It sounds as though you want m0n0 to enforce a security policy for you?

M0n0 can help, but you are significantly better off to require:
a) all visitors sign a paper document specifying exactly what is
allowed and what isn't, together with the fines/disciplinary actions
for abusing that policy (such as immediate disconnection from the
network, disciplinary action, remuneration for damages caused, etc),
b) if they are going to connect roaming devices to your network, they
either configure them properly (as per policy outlined in (a) above),
or do not connect to your network/service at all.

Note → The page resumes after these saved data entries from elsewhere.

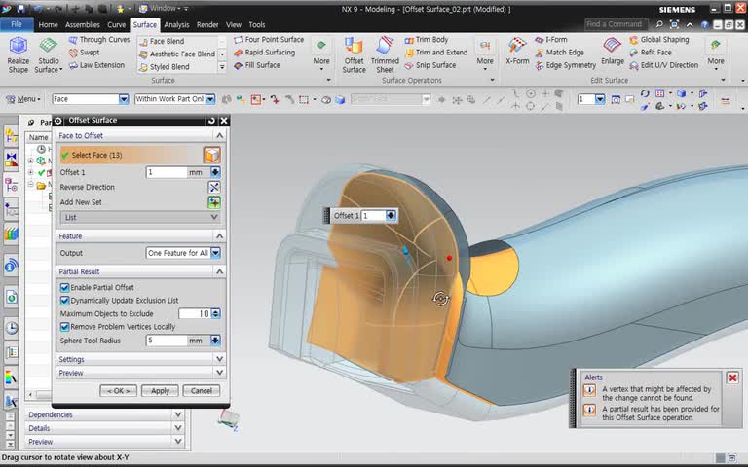Click the Sphere Tool Radius field
This screenshot has height=467, width=748.
pos(166,341)
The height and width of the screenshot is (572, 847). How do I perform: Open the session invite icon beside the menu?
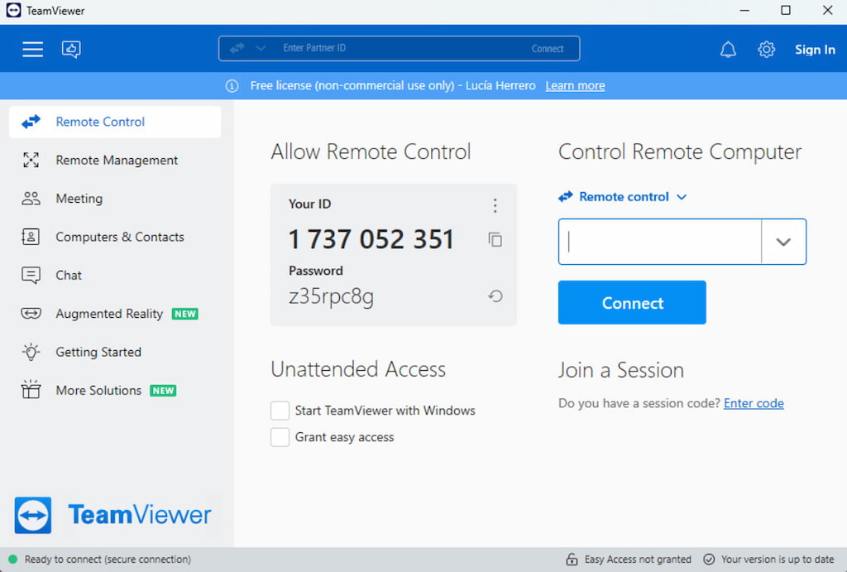pos(71,50)
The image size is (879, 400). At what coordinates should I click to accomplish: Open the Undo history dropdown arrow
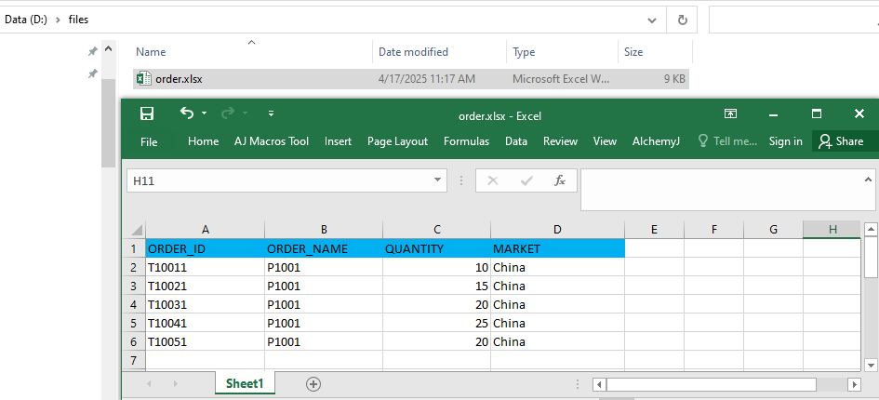click(204, 114)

Simply requiring them to use DHCP would solve your problem, by the
sounds of it, so I'd simply start the policy off requiring that all
visitors MUST USE DHCP, or do not connect to the network.  Sometimes
it helps if you remind them whose network they are connecting to, who
maintains it, who pays for it...

Also, there are a plethora (lots) of tools out there to allow multiple
network configurations to be saved and restored with a few simple
mouse clicks.  IBM thinkpad laptops have a dedicated app for this
purpose - qctray.exe allows you to store multiple network configs and
just load one up with a mouse click or two.  For a free alternative,
I've used NetSwitcher reliably in the past:

Sure, you can go ahead and develop that functionality (it would still
be useful in many situations), but I believe you will need both it and
the Policy above if you really want it to be effective against people
you've already allowed in...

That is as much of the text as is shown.